(Record set):
--------------------------------
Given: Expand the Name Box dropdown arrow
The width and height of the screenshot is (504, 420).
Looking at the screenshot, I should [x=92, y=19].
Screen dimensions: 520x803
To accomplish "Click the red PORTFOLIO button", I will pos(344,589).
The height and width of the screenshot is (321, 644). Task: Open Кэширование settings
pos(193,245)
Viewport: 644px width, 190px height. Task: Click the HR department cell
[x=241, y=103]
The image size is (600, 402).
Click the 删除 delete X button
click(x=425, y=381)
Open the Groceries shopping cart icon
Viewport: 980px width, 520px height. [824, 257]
--------------------------------
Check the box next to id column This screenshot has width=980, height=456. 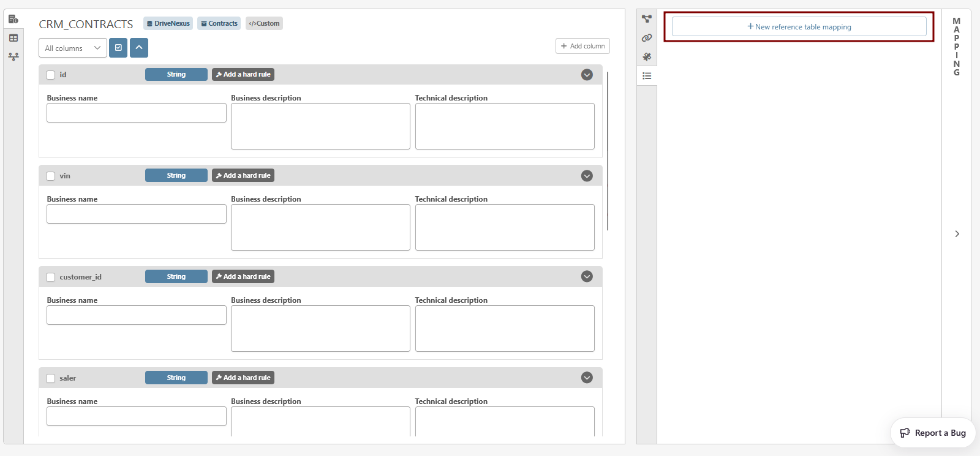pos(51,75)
--------------------------------
(Task directions): Taking the entries above, write out exactly the lines starting with the line containing "Screen dimensions: 520x803" and going on through the line containing "The image size is (600, 402).", both included, and nothing else.

(Answer area):
Screen dimensions: 520x803
To accomplish "Click the red PORTFOLIO button", I will pos(344,589).
The height and width of the screenshot is (321, 644). Task: Open Кэширование settings
pos(193,245)
Viewport: 644px width, 190px height. Task: Click the HR department cell
[x=241, y=103]
The image size is (600, 402).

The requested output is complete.